Когда надоели карты, Терентий Погорельцев взял гармонь, сел на пол и начал играть. Он прижался ухом к гармони, точно прислушиваясь к ее дыханию, потом мастерски пустил пальцы в пляс по перламутровым клавишам и вдруг, встряхнув черноволосой головой, запел сильным, горячим голосом:

Вот заду-умал сын жени-иться,

Дозволе-енья стал проси-ить:

«Дозволь, батю-ушка, жени-иться,

Дозволь взя-ать, кого-о люблю...»

Солдаты подхватили песню. Она стала буйно свиваться из нескольких голосов: один поднимался густо, могуче, два других вились над первым нежно, как молодой хмель:

Отец сы-ыну не пове-ерил,

Что на све-ете есть любовь...

Серьга Мята слез с койки, вышел из каюты. Дождь затих. Влажно, полной грудью дышала земля. Сумеречная река начинала легонько дымиться. Осторожно шагая по скользкой палубе, Серьга Мята прошел в камбуз, закрыл дверь на крюк: ему хотелось одиночества.

...Смертники слушали песню солдат.

— Хорошо поют, гады,— сказал Бельский.

—* Да, ловко выводят,— хрипя, подтвердил Долин.

В трюм врывалась сырая прохлада. Густо пахло гпилой соломой и плесенью. Сгущался сумрак.

Смертники сидели молча. В последние дни часто выводили на расстрел. Все крепко сжились с мыслью, что скоро погибнут, и теперь уже немногих пугала эта мысль. После тяжелых потерь, после многих страданий, опустошивших души, смертники

готовы были на все. Даже Наташа Глухарева, лежавшая все последние дни в бреду, примолкла и уснула.

Слушая песню, Иван Бельский сидел, охватив колени руками. Как и все, он ясно сознавал, что смерти не миновать, но ему не хотелось умирать так глупо: покорно выйти на палубу, остановиться под дулами винтовок, опустив руки и закрыв глаза... Уже не рассчитывая особенно на успех, а только по привычке, он все еще пытался придумать какой-нибудь план освобождения с баржи.

Песня оборвалась.

— Иван,— позвал Долин немного погодя,— где ты?

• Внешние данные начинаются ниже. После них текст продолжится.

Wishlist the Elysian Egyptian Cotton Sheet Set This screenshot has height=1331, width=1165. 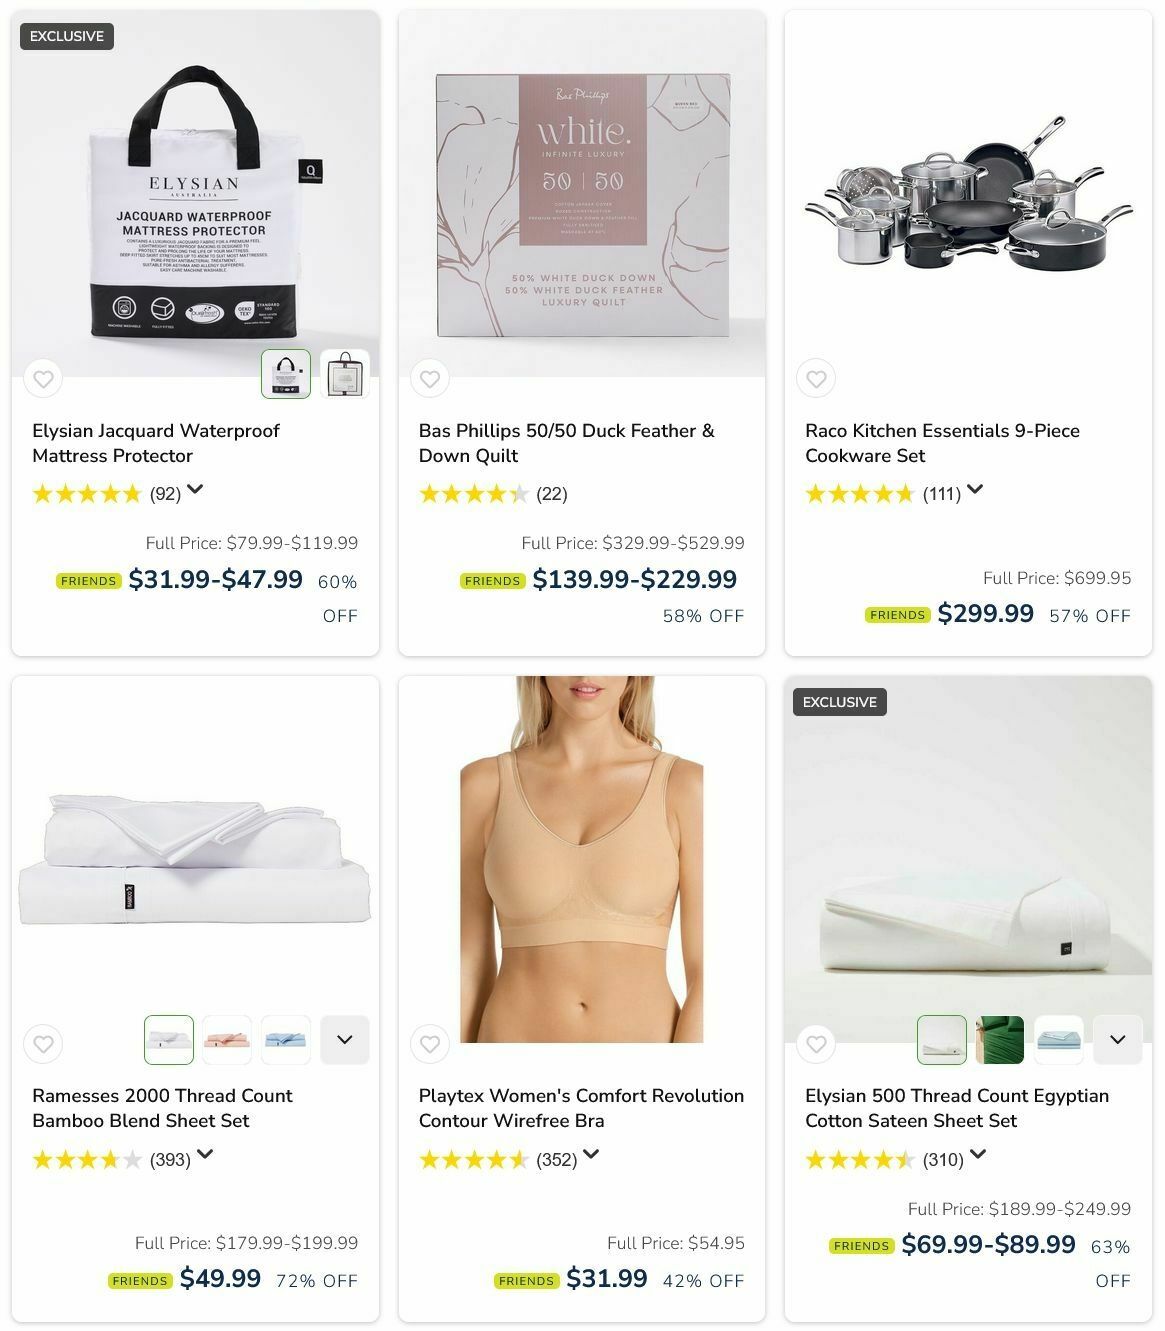(816, 1044)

Что молчишь?

— Песню слушал.

— Иди-ка сюда.

Бельский подполз.

— Иван, нагнись ближе,— попросил Долин.— По секрету скажу. Вот так...

— Плохо?

— Плохо, брат,— с трудом выговорил Долин и бурно закашлял, с минуту вздрагивал, отплевывая кровь.— Нас не слышат? Просто невозможно, Иван. Креплюсь изо всех сил, а не могу. Точка.

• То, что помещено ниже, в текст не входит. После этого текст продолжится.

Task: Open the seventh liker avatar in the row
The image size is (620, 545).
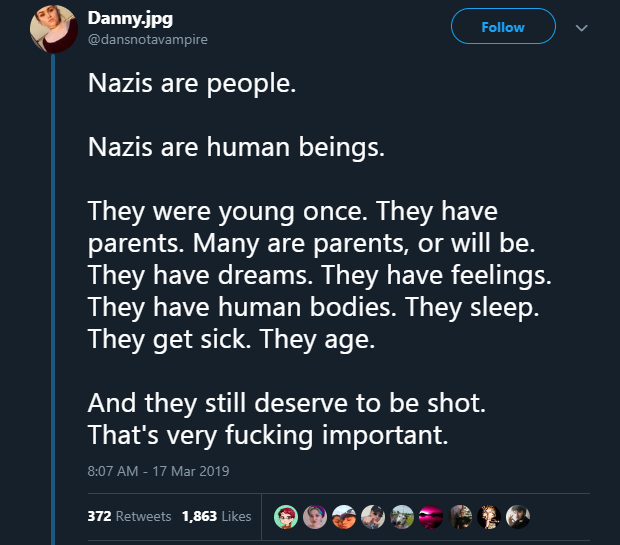Action: (x=461, y=516)
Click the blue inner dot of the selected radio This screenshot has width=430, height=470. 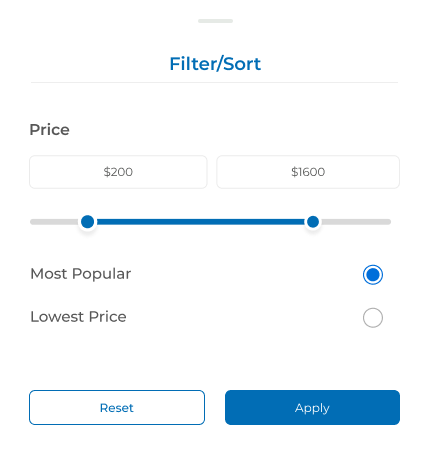[373, 275]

— А ты крепись, крепись...

— Иван, слушай...— Долин схватил Бельского за руку, притянул к себе.— Вот перед смертью человек если... Его последняя просьба... должна... быть выполнена? Ага?

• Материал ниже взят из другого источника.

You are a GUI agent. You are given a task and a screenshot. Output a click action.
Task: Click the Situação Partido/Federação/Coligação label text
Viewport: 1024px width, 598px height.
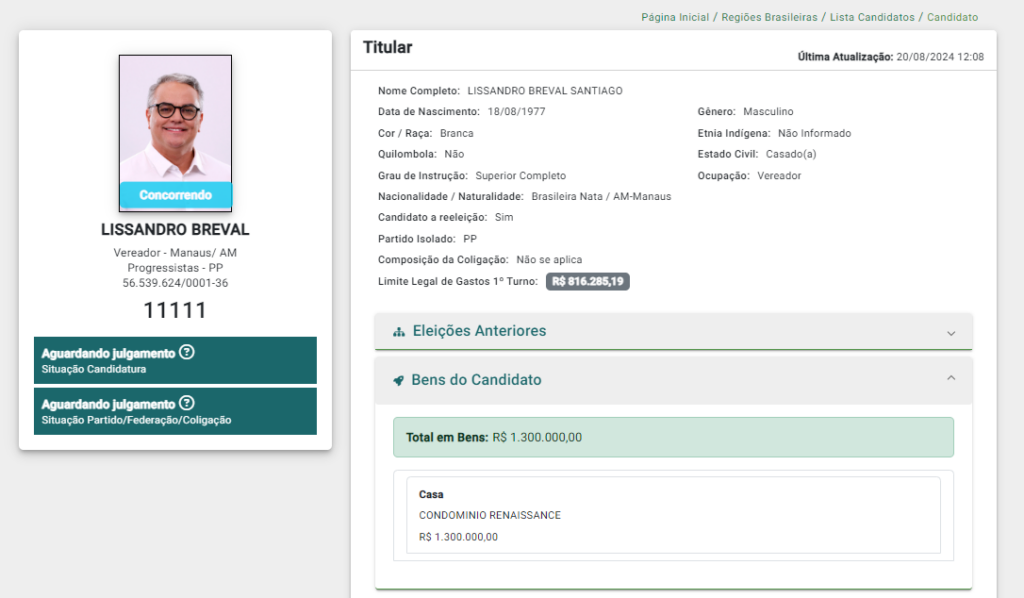(x=136, y=420)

— Ну? — не понял Бельский.

— Когда почувствую, что умираю, попрошу тебя... Выполнишь?

— Чего ты городишь? Ну, выполню, понятно... если... Вот нашел, о чем говорить! Поживешь еще.

— Так... Помни, Иван, что дал слово,—твердо выговорил Долин.— А моя песенка спета. Нет, не спорь, я — большевик. Мы с тобой, как большевики, но душам можем говорить! Кха! Кха! У меня, брат, от легких одни обрывки остались! Все вот сюда выплевал. Меня сегодня не убьют, я завтра... кха!.. сам помру! Слышишь?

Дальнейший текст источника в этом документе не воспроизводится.